Barral lembrou ainda que mais soluções de armazenamento estão em estudo, como expansão de capacidade de hidrelétricas existentes e até hidrelétricas reversíveis.
“As termelétricas são efetivamente, digamos assim, a solução mais evidente para atendimento da demanda de potência, mas a gente está calibrando justamente como é que a gente pode criar um espaço para também experimentar a competitividade e ajudar a revelar o preço dessas soluções.”
Ainda não há data para lançamento da consulta pública sobre o certame, mas ela deverá ser aberta ainda neste ano.
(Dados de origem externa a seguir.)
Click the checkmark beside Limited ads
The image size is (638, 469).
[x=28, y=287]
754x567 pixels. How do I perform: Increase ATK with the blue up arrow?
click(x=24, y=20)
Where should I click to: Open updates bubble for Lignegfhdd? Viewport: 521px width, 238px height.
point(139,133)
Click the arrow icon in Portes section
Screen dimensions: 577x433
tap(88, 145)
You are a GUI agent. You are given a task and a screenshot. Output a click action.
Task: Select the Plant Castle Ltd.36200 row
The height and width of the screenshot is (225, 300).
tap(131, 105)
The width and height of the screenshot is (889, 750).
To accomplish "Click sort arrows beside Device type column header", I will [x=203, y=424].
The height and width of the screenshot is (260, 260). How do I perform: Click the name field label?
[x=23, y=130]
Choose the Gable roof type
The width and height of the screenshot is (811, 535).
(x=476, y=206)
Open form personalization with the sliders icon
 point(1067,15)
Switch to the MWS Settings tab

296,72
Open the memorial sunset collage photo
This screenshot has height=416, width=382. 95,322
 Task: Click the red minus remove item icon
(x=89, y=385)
Barral não comentou quanta potência poderá ser contratada no certame, uma vez que essa é uma informação estratégica e que permanece sigilosa até o leilão. Em 2021, foram contratados 4,6 GW, apenas de termelétricas.
Comunidades da Amazônia
As baterias associadas a fontes de geração renováveis também se mostram uma combinação atrativa para descarbonizar comunidades isoladas da Amazônia que não recebem eletricidade do Sistema Interligado Nacional (SIN) e que dependem de geração local a diesel, cara e poluente.
Já existem alguns projetos do tipo em andamento que agregam baterias e usinas solares, como a Vila Restauração, da Energisa, que atende 200 famílias no Acre, mas o novo plano de descarbonização do governo pode acelerar a adoção dessas soluções.
“Nos sistemas isolados, até pelo alto custo (da geração a diesel), a gente já vê uma atratividade bastante relevante para esse tipo de aplicação (fontes renováveis associadas a baterias).”
O Brasil tem cerca de 250 localidades isoladas, a maior parte na região Norte, e estima-se que 80% ainda seja atendida por geração a diesel. O combustível fóssil é subsidiado pela Conta de Consumo de Combustíveis (CCC), custeada por todos os consumidores na conta de luz, e que neste ano atingiu orçamento de 12 bilhões de reais.
Barral afirmou que os detalhes do próximo leilão de sistemas isolados ainda estão sendo finalizados, e lembrou que o governo pode adotar ainda outras alternativas para atender as comunidades a depender de sua localização, como conectá-las à rede nacional de transmissão ou fazer subrogação da CCC para que o atuais geradores a diesel utilizem esses recursos em investimentos em baterias.
Uma terceira oportunidade para as baterias, não associada aos leilões já previstos, está na aplicação para redes de transmissão e distribuição, atendendo requisitos de potência por algumas horas.
Em alguns casos, essa é uma alternativa economicamente atrativa para “economizar” expansão dessas redes, apontou Barral, lembrando que o Brasil já tem um projeto implantado pela ISA Cteep que usa baterias para equilibrar momentos de pico de carga no litoral paulista.